EXERCISE PROMPT: The lines from the first line of the entries through the line containing "Viewport: 410px width, 230px height." are to be repeated exactly, with both of those lines included.

Dataset items:
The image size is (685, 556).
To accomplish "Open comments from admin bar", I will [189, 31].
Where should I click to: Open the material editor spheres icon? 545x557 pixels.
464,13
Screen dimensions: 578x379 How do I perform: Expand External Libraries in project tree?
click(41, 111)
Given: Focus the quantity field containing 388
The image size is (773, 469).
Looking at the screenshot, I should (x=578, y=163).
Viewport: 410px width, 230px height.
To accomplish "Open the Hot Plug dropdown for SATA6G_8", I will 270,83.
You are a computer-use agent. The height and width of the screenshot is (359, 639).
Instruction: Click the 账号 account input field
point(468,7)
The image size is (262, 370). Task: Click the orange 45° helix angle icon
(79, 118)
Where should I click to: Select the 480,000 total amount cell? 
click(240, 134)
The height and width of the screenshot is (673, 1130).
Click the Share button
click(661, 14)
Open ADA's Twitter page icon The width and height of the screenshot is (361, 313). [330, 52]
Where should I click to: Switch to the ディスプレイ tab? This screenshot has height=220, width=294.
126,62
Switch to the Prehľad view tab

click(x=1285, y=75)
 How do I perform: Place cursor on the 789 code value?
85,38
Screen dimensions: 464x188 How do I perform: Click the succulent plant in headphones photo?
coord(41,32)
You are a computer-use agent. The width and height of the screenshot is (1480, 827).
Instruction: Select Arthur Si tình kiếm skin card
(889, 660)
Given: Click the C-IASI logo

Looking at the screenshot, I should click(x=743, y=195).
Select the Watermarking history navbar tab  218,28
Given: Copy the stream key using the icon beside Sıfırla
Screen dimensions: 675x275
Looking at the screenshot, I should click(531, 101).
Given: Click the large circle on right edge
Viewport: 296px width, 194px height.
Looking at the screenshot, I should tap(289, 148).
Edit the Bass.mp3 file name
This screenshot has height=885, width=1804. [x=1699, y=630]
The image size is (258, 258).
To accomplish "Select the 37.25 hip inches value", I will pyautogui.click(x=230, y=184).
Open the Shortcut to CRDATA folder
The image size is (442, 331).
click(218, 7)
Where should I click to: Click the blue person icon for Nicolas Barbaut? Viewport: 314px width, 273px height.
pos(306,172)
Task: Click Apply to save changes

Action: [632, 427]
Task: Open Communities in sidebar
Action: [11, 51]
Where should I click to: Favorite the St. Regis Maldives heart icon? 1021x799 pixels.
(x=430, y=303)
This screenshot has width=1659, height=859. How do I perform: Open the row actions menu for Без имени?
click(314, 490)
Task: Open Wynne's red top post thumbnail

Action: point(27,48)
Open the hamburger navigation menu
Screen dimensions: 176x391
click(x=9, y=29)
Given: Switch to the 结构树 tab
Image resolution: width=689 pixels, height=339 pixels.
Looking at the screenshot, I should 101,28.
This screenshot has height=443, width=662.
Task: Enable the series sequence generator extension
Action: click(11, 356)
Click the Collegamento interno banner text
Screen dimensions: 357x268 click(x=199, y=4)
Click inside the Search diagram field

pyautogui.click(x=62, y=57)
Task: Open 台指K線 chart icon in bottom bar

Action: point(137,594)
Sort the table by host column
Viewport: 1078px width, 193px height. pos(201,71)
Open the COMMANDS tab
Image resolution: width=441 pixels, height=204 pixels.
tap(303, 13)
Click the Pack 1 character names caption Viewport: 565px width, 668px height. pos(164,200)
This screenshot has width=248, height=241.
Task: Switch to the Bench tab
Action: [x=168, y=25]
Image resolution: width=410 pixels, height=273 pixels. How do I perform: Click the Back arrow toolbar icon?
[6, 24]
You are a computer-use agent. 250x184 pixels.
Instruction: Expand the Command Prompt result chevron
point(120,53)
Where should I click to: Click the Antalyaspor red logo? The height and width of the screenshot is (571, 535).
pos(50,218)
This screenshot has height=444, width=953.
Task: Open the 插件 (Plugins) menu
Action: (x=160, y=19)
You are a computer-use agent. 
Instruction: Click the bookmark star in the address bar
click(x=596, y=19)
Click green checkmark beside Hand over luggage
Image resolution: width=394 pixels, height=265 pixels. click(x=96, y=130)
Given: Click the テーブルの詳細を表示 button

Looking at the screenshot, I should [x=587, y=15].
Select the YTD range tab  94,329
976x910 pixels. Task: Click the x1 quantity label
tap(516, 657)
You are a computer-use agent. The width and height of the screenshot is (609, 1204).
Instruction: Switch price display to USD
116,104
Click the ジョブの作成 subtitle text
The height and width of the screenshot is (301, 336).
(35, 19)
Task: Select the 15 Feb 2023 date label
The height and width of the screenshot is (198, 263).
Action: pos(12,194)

ANSWER BOX:
The image size is (685, 556).
To accomplish "Open comments from admin bar", I will [189, 31].
Where should I click to: Open the material editor spheres icon? 545x557 pixels.
464,13
Screen dimensions: 578x379 How do I perform: Expand External Libraries in project tree?
click(41, 111)
Given: Focus the quantity field containing 388
The image size is (773, 469).
Looking at the screenshot, I should (x=578, y=163).
Viewport: 410px width, 230px height.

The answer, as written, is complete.